PROVIDED PASSAGE =>
The IPN's Public Education Office (BEP) vaguely defined role in the IPN act is to inform society of Communist and Nazi crimes and institutions. This vaguely defined role allowed Paweł Machcewicz, BEP's director in 2000, freedom to create a wide range of activities.

Researchers at the IPN conduct not only research but are required to take part in public outreach. BEP has published music CDs, DVDs, and serials. It has founded "historical clubs" for debates and lectures. It has also organized outdoor historical fairs, picnic, and games.

The IPN Bulletin [pl] (Polish: Biuletyn IPN) is a high circulation popular-scientific journal, intended for lay readers and youth. Some 12,000 of 15,000 copies of the Bulletin are distributed free of charge to secondary schools in Poland, and the rest are sold in bookstores. The Bulletin contains: popular-scientific and academic articles, polemics, manifestos, appeals to readers, promotional material on the IPN and BEP, denials and commentary on reports in the news, as well as multimedia supplements.

The IPN also publishes the Remembrance and Justice [pl] (Polish: Pamięć i Sprawiedliwość) scientific journal.

The IPN has issued several board games to help educate people about recent Polish history, including:

Naming of monuments

In 2008, the chairman of the IPN wrote to local administrations, calling for the addition of the word "German" before "Nazi" to all monuments and tablets commemorating Germany's victims, stating that "Nazis" is not always understood to relate specifically to Germans. Several scenes of atrocities conducted by Germany were duly updated with commemorative plaques clearly indicating the nationality of the perpetrators. The IPN also requested better documentation and commemoration of crimes that had been perpetrated by the Soviet Union.

The Polish government also asked UNESCO to officially change the name "Auschwitz Concentration Camp" to "Former Nazi German Concentration Camp Auschwitz-Birkenau", to clarify that the camp had been built and operated by Nazi Germany. In 2007, UNESCO's World Heritage Committee changed the camp's name to "Auschwitz Birkenau German Nazi Concentration and Extermination Camp (1940–1945)." Previously some German media, including Der Spiegel, had called the camp "Polish".

Publications

Since 2019, the Institute publishes the Institute of National Remembrance Review (ISSN 2658-1566), a yearly peer-reviewed academic journal in English, with Anna Karolina Piekarska as editor-in-chief..

INFORMATION SHOWN =>
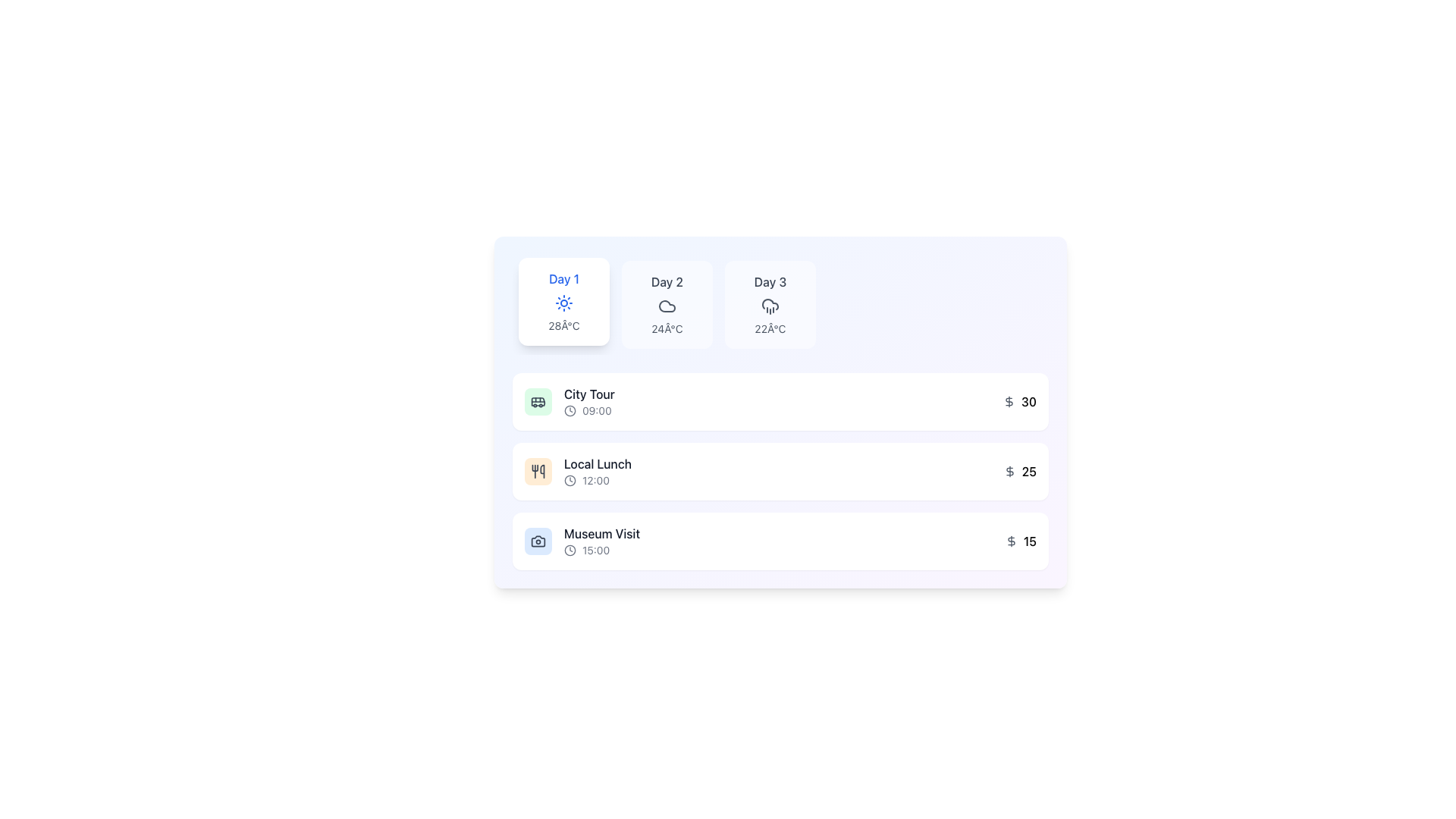 The width and height of the screenshot is (1456, 819). I want to click on the gray dollar sign icon located to the left of the number '30' in the pricing row for 'City Tour', so click(1009, 400).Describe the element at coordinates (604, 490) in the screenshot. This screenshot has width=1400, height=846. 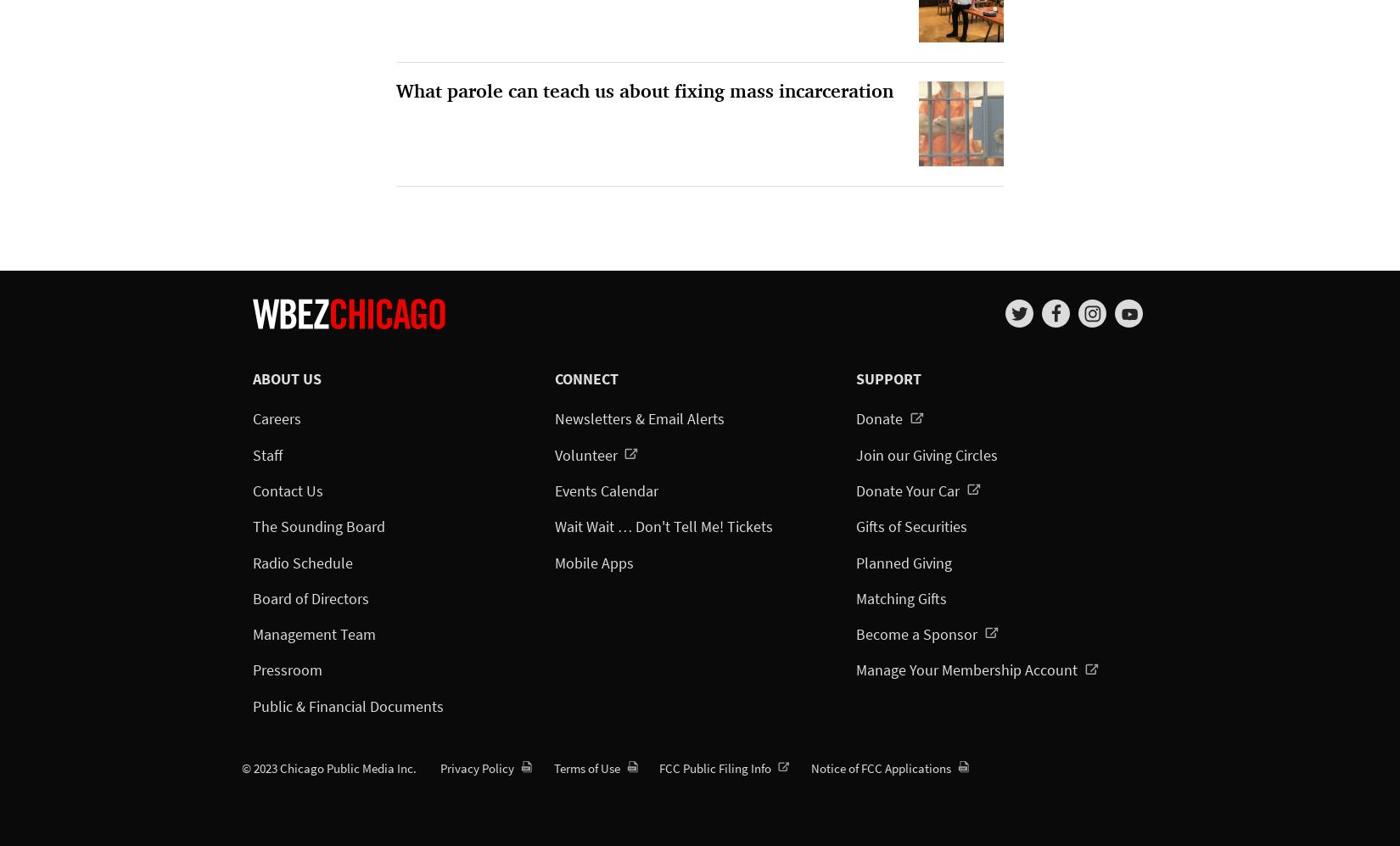
I see `'Events Calendar'` at that location. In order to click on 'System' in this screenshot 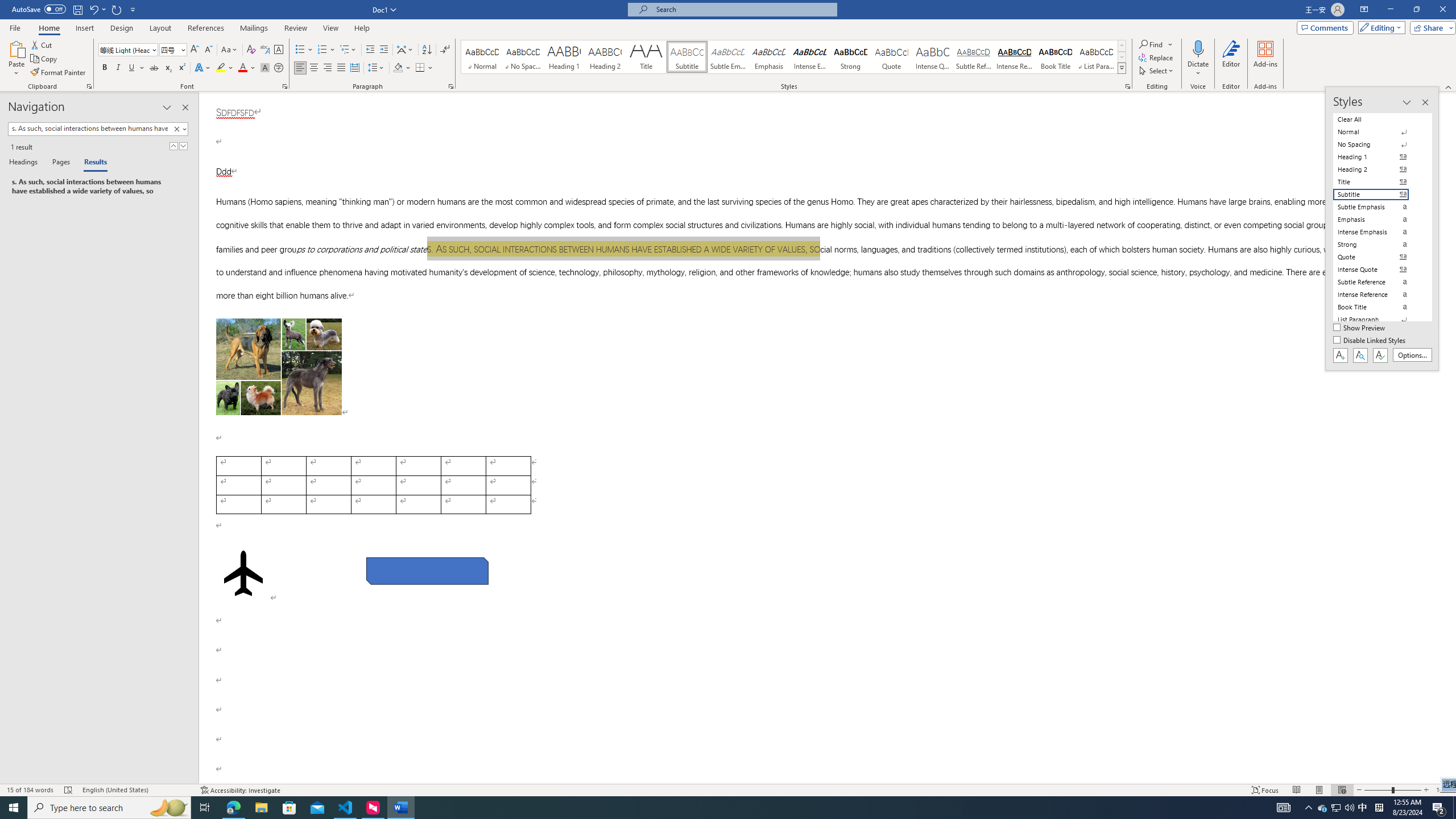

TASK SET =>
1. Answer these questions from the IPN passage, each with a short reply:
(a) How many copies of the IPN Bulletin go free of charge to secondary schools in Poland?
(b) In what year did UNESCO's World Heritage Committee change the camp's name?
(c) Who is editor-in-chief of the Institute of National Remembrance Review?
2. According to the IPN passage, why did the IPN chairman in 2008 call for the word "German" to be added before "Nazi" on monuments and tablets commemorating Germany's victims?
3. Can you write out the part of the IPN passage that begins at "Researchers at the" and stops after "as multimedia supplements."?

ANSWERS FOR THE EXERCISE =>
1.
(a) Some 12,000 of the 15,000 copies.
(b) 2007.
(c) Anna Karolina Piekarska.

2. The chairman stated that "Nazis" is not always understood to relate specifically to Germans. Adding "German" would make the nationality of the perpetrators clear.

3.
Researchers at the IPN conduct not only research but are required to take part in public outreach. BEP has published music CDs, DVDs, and serials. It has founded "historical clubs" for debates and lectures. It has also organized outdoor historical fairs, picnic, and games.

The IPN Bulletin [pl] (Polish: Biuletyn IPN) is a high circulation popular-scientific journal, intended for lay readers and youth. Some 12,000 of 15,000 copies of the Bulletin are distributed free of charge to secondary schools in Poland, and the rest are sold in bookstores. The Bulletin contains: popular-scientific and academic articles, polemics, manifestos, appeals to readers, promotional material on the IPN and BEP, denials and commentary on reports in the news, as well as multimedia supplements.